Dr. Muto

18th Apr 2003 | 13:51

Dr. Muto

Doc in comedy salvage op

ComputerAndVideoGames.com rating:

0.5 stars

A wonderfully wacky game overflowing with imaginative touches, but also challenging and extremely well constructed.

Poor Dr. Muto. He was only trying to help. One minute he's dreaming of solving the energy crisis, the next he's waking up to find that he's accidentally blown Planet Midway to bits, with only his lab surviving the big bang. Not a good start to the working week.

Anxious to make amends for this involuntary Armageddon faux pas, the good doc vows to reconstruct Planet Midway using his titter-worthy Genitor 9000 invention. But first he has to build the pesky machine by salvaging parts from different planets. To survive on each of the Burnital Empire's godforsaken holes, Muto must harvest DNA to fuel his morphs, and collect Isotopes to activate more gizmos as he looks for his Genitor bits.

Never mind the Genitors
If it's all starting to sound like a formulaic 3D platform game, don't worry. You may have done the running, jumping, swimming and shooting many times before, but this deceptively clever platformer manages to make it all feel fresh.

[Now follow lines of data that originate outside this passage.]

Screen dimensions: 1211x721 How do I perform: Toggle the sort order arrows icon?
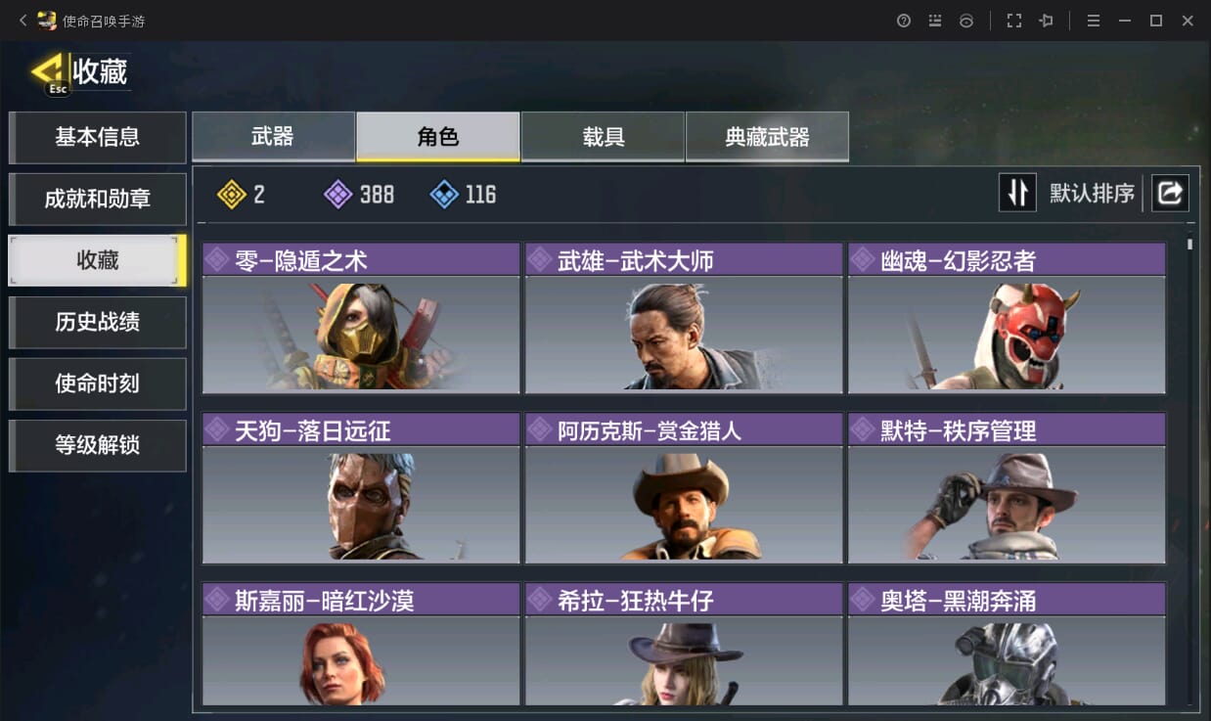[1017, 193]
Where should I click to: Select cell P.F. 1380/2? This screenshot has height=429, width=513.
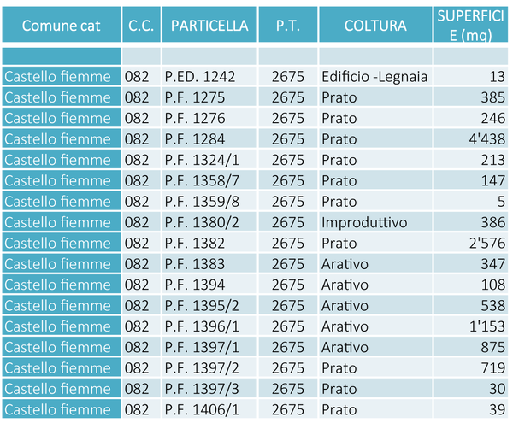[209, 222]
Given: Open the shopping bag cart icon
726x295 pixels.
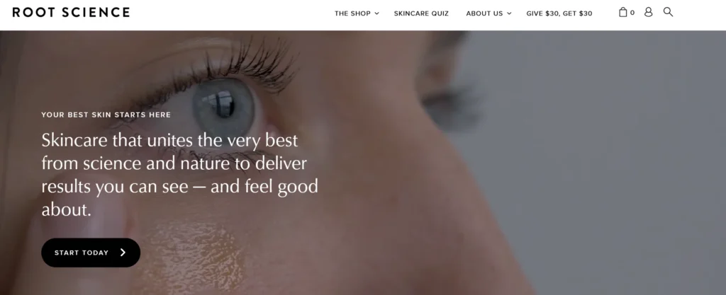Looking at the screenshot, I should 622,13.
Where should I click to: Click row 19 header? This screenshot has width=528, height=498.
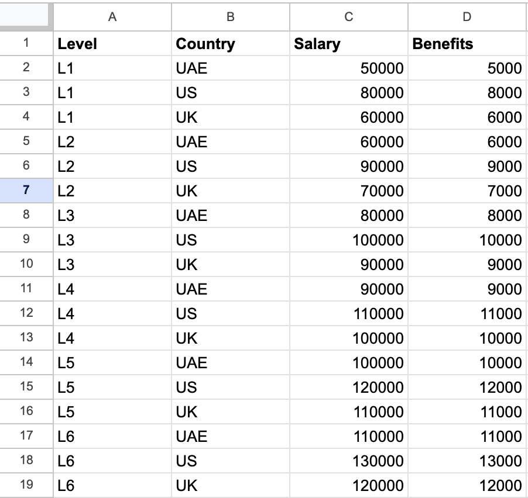point(26,485)
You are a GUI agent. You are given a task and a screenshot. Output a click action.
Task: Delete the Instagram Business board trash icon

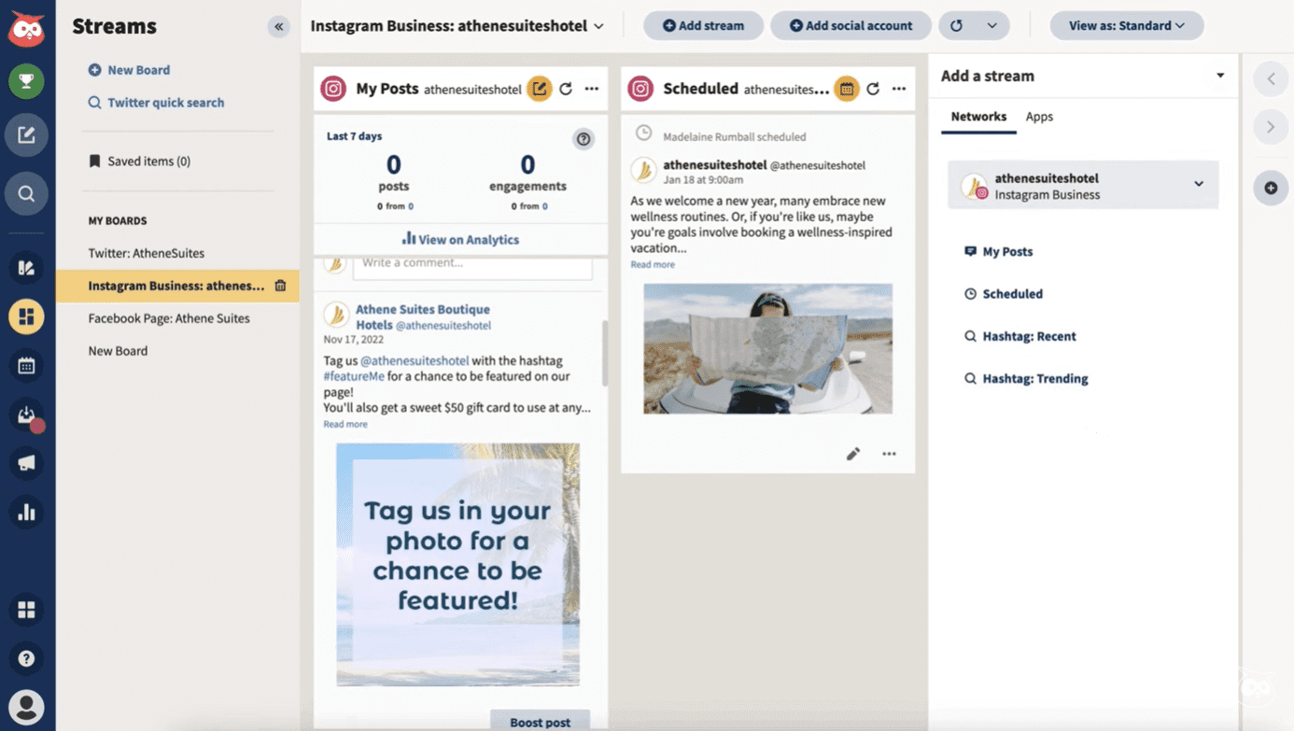click(280, 286)
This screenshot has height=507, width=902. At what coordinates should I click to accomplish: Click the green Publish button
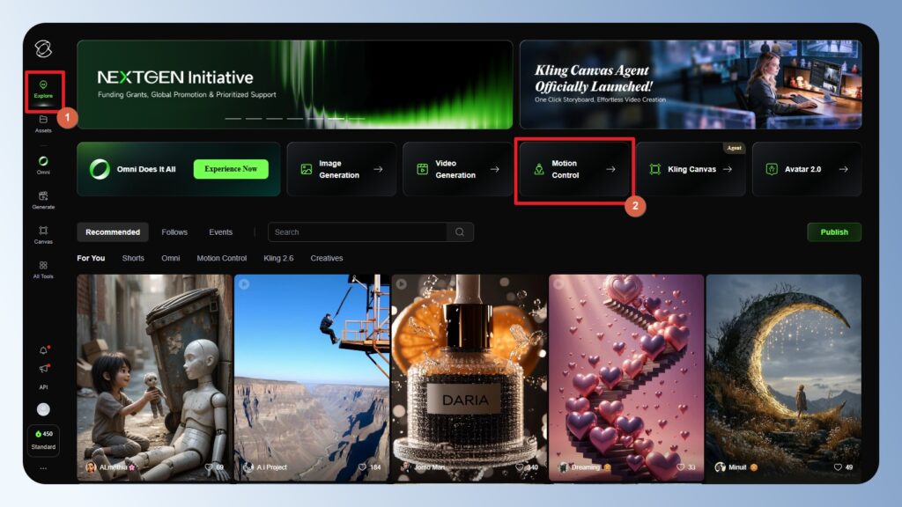(x=833, y=232)

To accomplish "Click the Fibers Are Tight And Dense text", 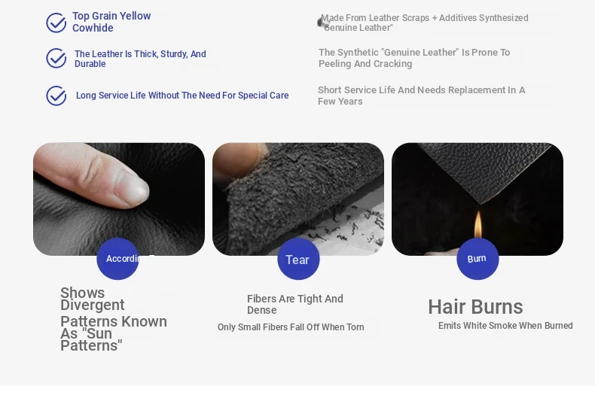I will pyautogui.click(x=294, y=305).
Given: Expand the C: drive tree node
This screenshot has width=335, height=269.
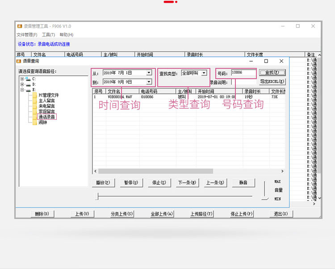Looking at the screenshot, I should click(22, 79).
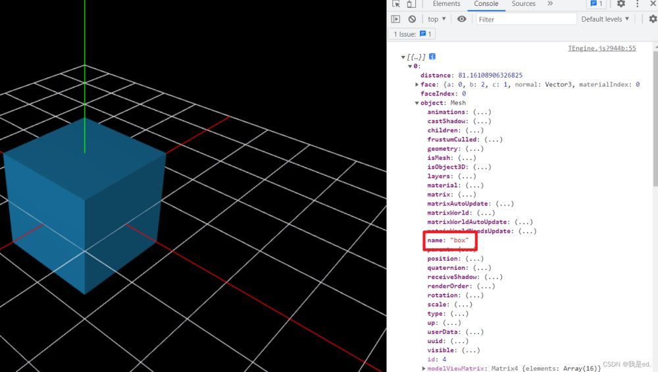The height and width of the screenshot is (372, 658).
Task: Open the Default levels dropdown
Action: pyautogui.click(x=605, y=19)
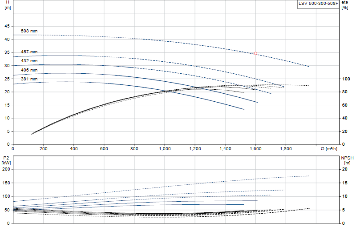Image resolution: width=356 pixels, height=231 pixels.
Task: Click the 1,000 flow axis tick label
Action: coord(165,149)
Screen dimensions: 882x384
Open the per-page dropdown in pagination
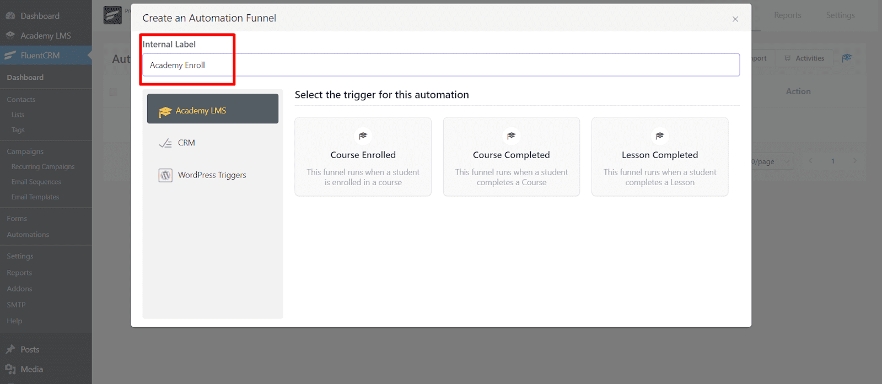coord(772,161)
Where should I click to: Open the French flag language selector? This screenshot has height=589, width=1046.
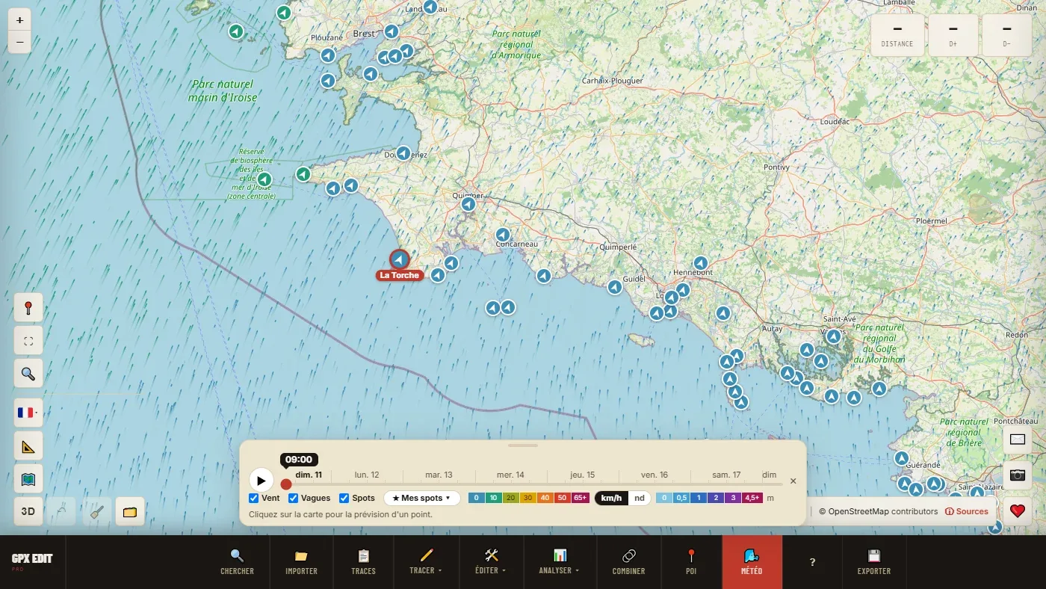(x=28, y=413)
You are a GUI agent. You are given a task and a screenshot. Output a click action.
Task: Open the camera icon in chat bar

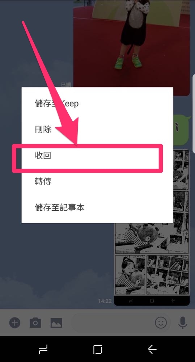[x=35, y=323]
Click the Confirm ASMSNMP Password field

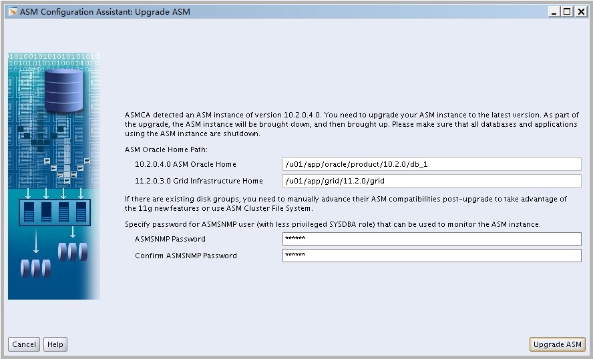[x=431, y=256]
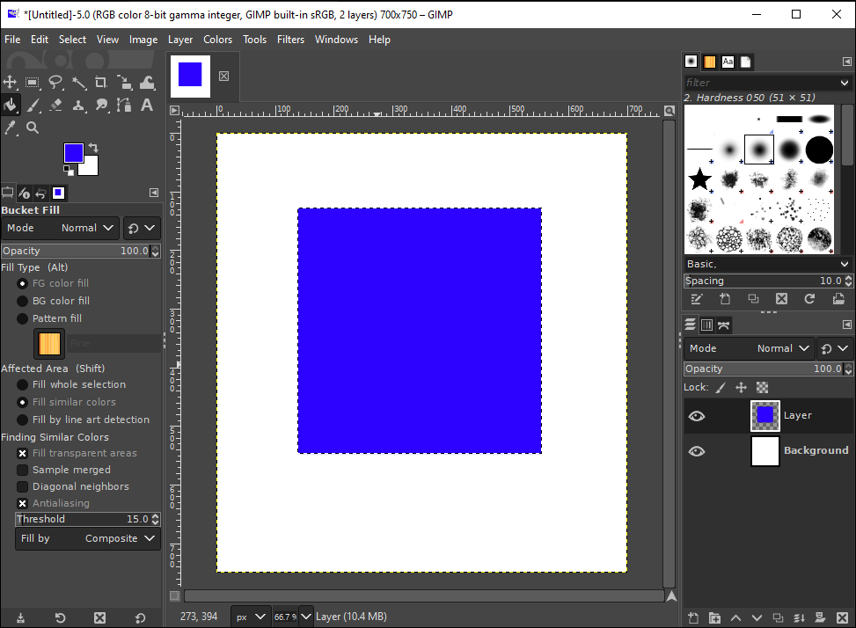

The creature-morphing is hardly original, but it works. The characters and locations are as crazed and inventive as anything you'll find in a Loony Tunes cartoon, while the actual gameplay is effortless and joyful. The clever save system means you rarely have to backtrack, and yet each planet you visit is huge and divided into several large locations packed with diverse sub-quests.

2003 looks like being the year of the platform game, and Dr. Muto will be right up there with the front-runners. And jumpers.